This one-pot vegan lentil chili solves your biggest beefs with chili (pun acknowledged… & maybe intended): TIME and CANNED BEANS.
1) TIME! You have to soak and cook beans before making the chili. Often, not doable. Especially if time is an issue and isn’t it always?
What takes less time and the second issue…
2) CANNED BEANS! Using canned beans and tomatoes saves time but makes your chili taste like, well … a tin can! I can taste metal on this kind of chili immediately but am also guilty of doing it.
Of course, I rely on the occasional can of beans – I always have canned beans (ideally in BPA-free cans) in my cupboard for culinary emergencies.
Unexpected guest hummus? Last-minute buddha bowl? That can of beans can save your butt and dinner in a pinch.
But I try to use dried beans and make them at home as often as possible. It’s cheaper and avoids the can dilemma.
Cooking beans at home (chickpeas, black beans, navy beans, etc) is an easy three-step process – soak, discard soaking water, cook.
BUT, and it’s a BIG BUT, if you want to make bean chili after work on a weeknight, and you…
- Want to eat before 8 pm
- Don’t have a buffet of beans already cooked in your fridge
- Would like to avoid using all canned everything
… then you were better off beginning your prep yesterday.
Son of a black bean!
I’m picturing a range with multiple pots of simmering beans just to get your chili on?
Even I would tap out of that mess any day of the week!
So, what’s the secret sauce (or bean) to making a need-tonight chili that everyone will love?
Lentils are the key to saving time – they take about 20 minutes to cook and don’t need to be pre-soaked.
Best yet, you can just through dried lentils into your chili and they cook along with the veggies. No extra steps!
You’ll make this lentil chili a weeknight-staple!
It’s bright with flavor and the mushrooms make it meat-y sans meat.
You’ll be satisfied without needing a post-dinner nap either.
I remember when I was a kid, way before I knew my way around a kitchen, it was common to see everyone passed out on the couch in chili recovery mode. All those heavy, high-fat ingredients (cheese, sour cream, meat), were and are energy suckers.
Unlike chili that knocks you out like a sedative, this chili is filling but light! Most importantly, it’s healthy and delicious!
Recipe Recycle: Pour leftover, reheated chili over brown rice and another meal is taken care of. I think it’s true – chili is amazing leftover!
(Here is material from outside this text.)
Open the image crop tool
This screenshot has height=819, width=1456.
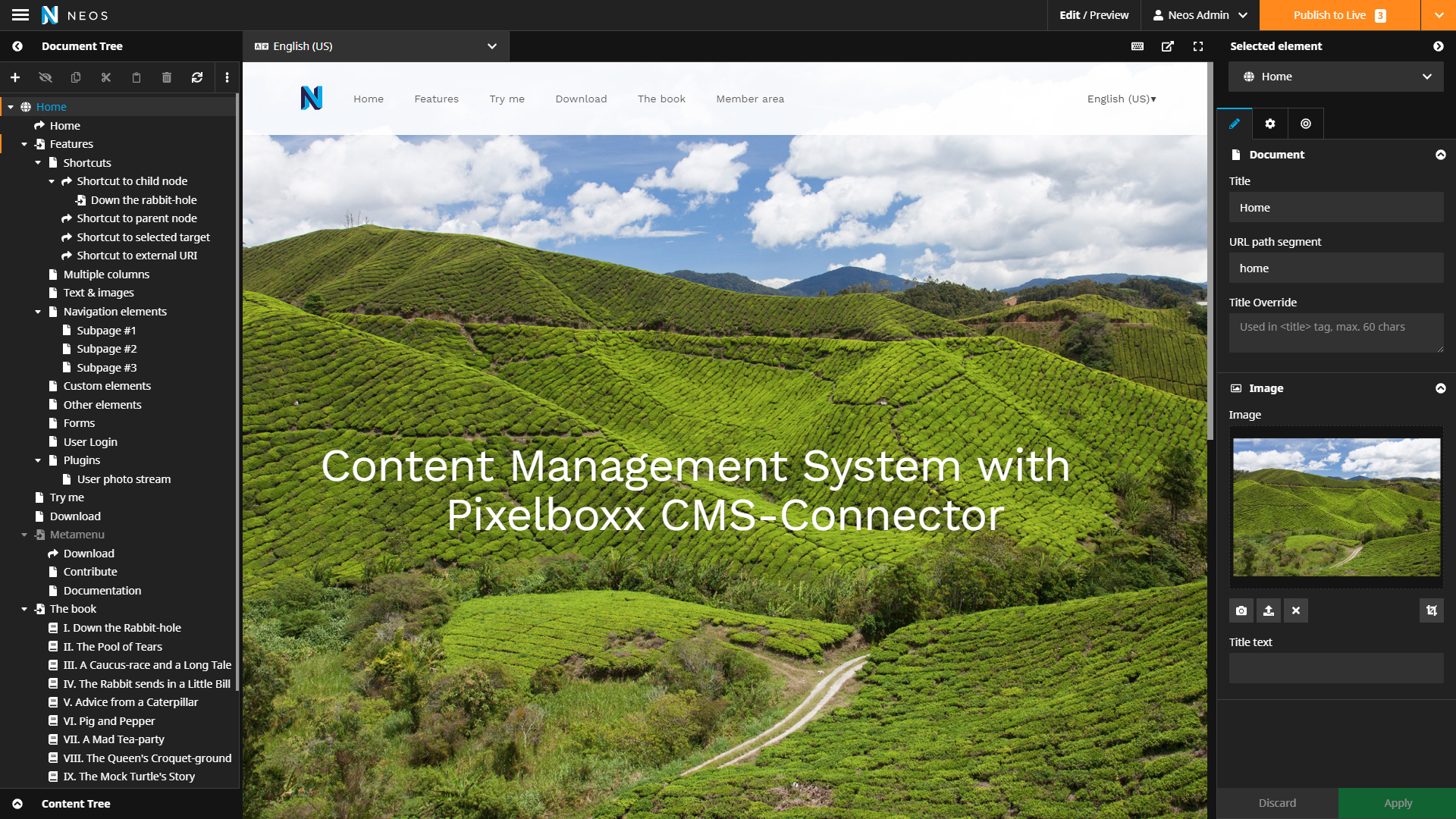(x=1431, y=610)
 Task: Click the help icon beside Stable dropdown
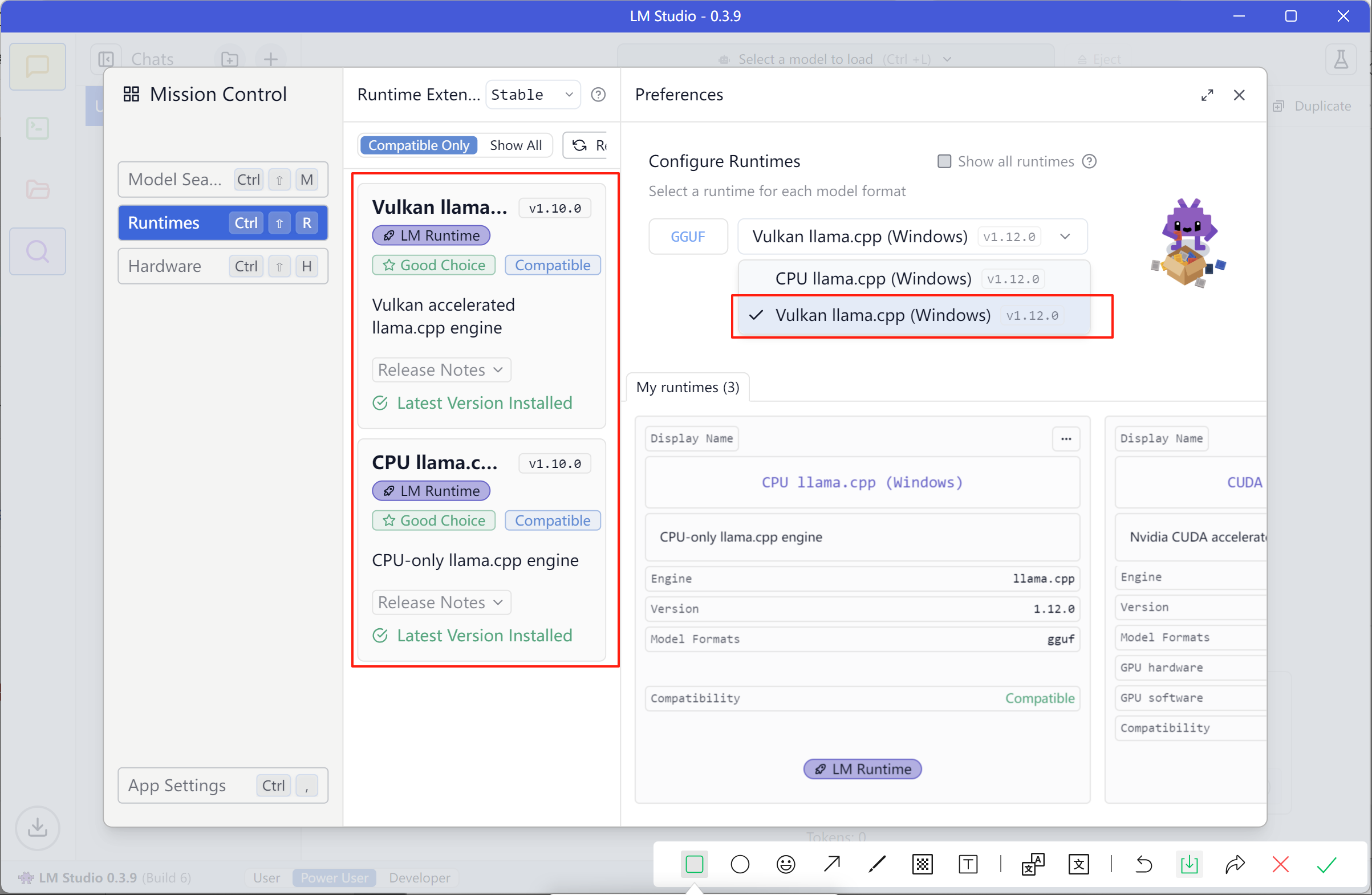598,95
The flavors develop a little more so I encourage you to use the leftovers the same week to save even more time!
Canned Tomatoes: Note that in this recipe I do use canned tomatoes. Ideally, I buy crushed tomatoes in glass bottles when I can find them but often good quality tomatoes in cans is what I use. If you’re bottling your own tomatoes, you’re such a rockstar. If you’re using canned, I’m with you.
AND if you’re using canned beans or lentils, hey maybe this is one of those nights where a can of beans does save dinner.
And if you only use canned beans, good for you for getting legumes in your diet! SO SO important! If you can fit cooking from dried in, bonus! No bean shame here just suggestions on how to bring healthy dishes to the next level!
Do what you can 🙂
Easy Lentil Chili
- ½ white onion small diced (~1 heaping cup)
- 2 medium carrots medium diced (~ 1 heaping cup)
- 5 garlic cloves minced
- 1 red bell pepper destemmed, deseeded and medium diced (~1 cup)
- 1 yellow bell pepper destemmed, deseeded and medium diced (~1 cup)
- 3 cups thinly sliced cremini or button mushrooms ~ 8 ounces mushrooms
- 1 tablespoon ground cumin
- 1 tablespoon ground coriander
- 1 ½ teaspoon chili powder
- ¾ teaspoons cinnamon
- ½ teaspoon red pepper flakes more if you like it spicy!
- 1 teaspoon salt
- 1 cup dried brown or green lentils rinsed
- 4 cups low-sodium vegetable broth
- 1 (28 ounce) can Italian style crushed or diced tomatoes (use regular if you can’t find Italian)
- Optional Garnish: 1 avocado diced, fresh cilantro
- Salt and pepper to taste
- Sauté the onion and carrot in a 4-qt stockpot with ¼ cup of water for 5-7 minutes or until the onions begin to soften. Stir occasionally to prevent sticking.
- Add the garlic, both bell peppers, mushrooms, lentils, and all the spices and salt. Stir together and continue to sauté for another 3-4 minutes. Add more water if needed to prevent burning, 1 tablespoon at a time.
- Add the vegetable broth and tomatoes. Stir and partially cover and simmer for ~35 minutes or until the lentils are tender and the chili has thickened. Taste and re-season with salt and pepper. Divide among bowls and garnish with chopped avocado and/or cilantro (if using)
Chili is always good leftover – it gives all the flavors a chance to deepen! Serve leftover chili on top of baked potatoes! This is how I recycle chili every time I make it!